Paris, November 2, 2011

Fontenoy ne reviendra plus
“Since I came from an era, or even a world, where everyone swore to remain eternally faithful to his or her beliefs, I often asked myself why so many enthusiastic individuals fairly soon turned the page of their youth. This question – what makes someone change sides, switching, for example, from the most fanatical left to the least merciful right – ended up becoming an obsession for me. I could have made my ideas into just a pamphlet, except that I wanted them to reach a wider audience so I wouldn’t be preaching only to the choir. I also resuscitated a writer from the last century: Jean Fontenoy, who, to use the words of Malraux, was a part of everything that counted, at least in his first 20 years: the Great War, Dadaism, the Bolshevik Revolution, Mayakovski, Lenin and Trotsky, Moscow, Shanghai – and the list goes on. Although he was born poor, had been honoured by France, and had seen his books win the admiration of Kessel, Colette, Blanchot and Céline, and contrary to all expectations (as he had denounced Nazism in 1933), he suddenly became a fascist himself. A few years later, not without a certain logic (and also from a hatred of cowardice), he committed suicide in Berlin as it was under siege by the Red Army. However, I wrote Fontenoy Ne Reviendra Plus only to understand what we are made of and what our destinies – and our refusals – depend upon” – Gérard Guégan

Neither story nor biography, Gérard Guégan’s new book covers a figure who seems so fictional, and who has such a tragic destiny, that the work resembles literature more than any other genre. It is the novel of Fontenoy, telling of his commitments, loves, obsessions and disguises. It is the story of a man who we want to meet and to run away from, to love and to leave at the same time, just as he never stopped leaving his own self.

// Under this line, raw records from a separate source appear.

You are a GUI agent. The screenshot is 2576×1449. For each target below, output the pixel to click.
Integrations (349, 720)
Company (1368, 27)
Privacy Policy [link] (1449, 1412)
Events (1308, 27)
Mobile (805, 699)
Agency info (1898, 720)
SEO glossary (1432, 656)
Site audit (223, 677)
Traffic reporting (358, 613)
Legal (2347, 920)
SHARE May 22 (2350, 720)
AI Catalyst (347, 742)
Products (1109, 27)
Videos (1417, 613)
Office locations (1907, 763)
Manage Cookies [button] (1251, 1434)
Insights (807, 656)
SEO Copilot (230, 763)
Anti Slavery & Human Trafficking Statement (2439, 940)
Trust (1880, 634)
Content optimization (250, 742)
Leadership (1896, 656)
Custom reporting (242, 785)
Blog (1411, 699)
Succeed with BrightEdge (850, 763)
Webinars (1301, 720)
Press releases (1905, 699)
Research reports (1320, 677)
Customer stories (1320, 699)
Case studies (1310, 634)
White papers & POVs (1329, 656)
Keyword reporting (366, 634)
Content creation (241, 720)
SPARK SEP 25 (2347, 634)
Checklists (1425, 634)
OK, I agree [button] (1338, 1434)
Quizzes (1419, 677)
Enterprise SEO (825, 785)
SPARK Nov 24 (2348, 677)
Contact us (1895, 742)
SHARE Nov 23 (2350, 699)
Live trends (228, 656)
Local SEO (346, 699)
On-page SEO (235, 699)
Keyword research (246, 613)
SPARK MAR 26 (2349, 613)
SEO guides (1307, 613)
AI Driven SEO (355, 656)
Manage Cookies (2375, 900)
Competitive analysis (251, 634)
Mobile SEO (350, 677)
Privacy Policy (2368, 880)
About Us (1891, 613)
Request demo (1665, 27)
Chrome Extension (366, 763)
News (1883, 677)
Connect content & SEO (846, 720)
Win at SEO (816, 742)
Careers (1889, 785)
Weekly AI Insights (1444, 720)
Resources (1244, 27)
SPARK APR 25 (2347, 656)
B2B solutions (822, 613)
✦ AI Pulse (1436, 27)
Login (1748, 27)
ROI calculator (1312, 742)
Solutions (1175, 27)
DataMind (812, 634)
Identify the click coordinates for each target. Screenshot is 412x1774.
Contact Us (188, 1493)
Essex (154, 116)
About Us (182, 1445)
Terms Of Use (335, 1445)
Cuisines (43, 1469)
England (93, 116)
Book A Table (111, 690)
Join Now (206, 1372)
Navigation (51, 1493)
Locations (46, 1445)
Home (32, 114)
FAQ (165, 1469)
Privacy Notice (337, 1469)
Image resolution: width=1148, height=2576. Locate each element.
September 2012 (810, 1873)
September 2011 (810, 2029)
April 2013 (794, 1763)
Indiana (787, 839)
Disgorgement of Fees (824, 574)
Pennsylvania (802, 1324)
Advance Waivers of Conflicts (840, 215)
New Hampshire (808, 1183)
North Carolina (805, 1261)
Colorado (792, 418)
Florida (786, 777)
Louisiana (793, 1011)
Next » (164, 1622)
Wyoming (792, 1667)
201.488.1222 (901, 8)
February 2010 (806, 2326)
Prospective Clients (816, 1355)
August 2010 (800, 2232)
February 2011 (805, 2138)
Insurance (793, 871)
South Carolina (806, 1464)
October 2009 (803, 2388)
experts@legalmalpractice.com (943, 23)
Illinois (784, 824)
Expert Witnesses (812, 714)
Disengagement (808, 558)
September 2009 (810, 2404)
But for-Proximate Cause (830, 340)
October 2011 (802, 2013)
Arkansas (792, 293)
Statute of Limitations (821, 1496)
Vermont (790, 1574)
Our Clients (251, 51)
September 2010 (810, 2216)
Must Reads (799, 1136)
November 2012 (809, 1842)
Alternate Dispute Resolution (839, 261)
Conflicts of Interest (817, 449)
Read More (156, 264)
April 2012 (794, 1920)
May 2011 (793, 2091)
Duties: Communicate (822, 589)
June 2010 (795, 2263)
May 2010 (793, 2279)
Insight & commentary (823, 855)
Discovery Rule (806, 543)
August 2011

It is undoubtedly Brice Parain who described Fontenoy best, before Gérard Guégan: “There was Jean (Fontenoy). I didn’t have any other friends because the others that I knew were or are less honest than him. They were chameleons to their very core. He was a chameleon himself, as you say, but he was not dishonest when it came to things like literature or poetry. He preferred to become a thug rather than a protégé of Paulhan, which is saying quite a lot.”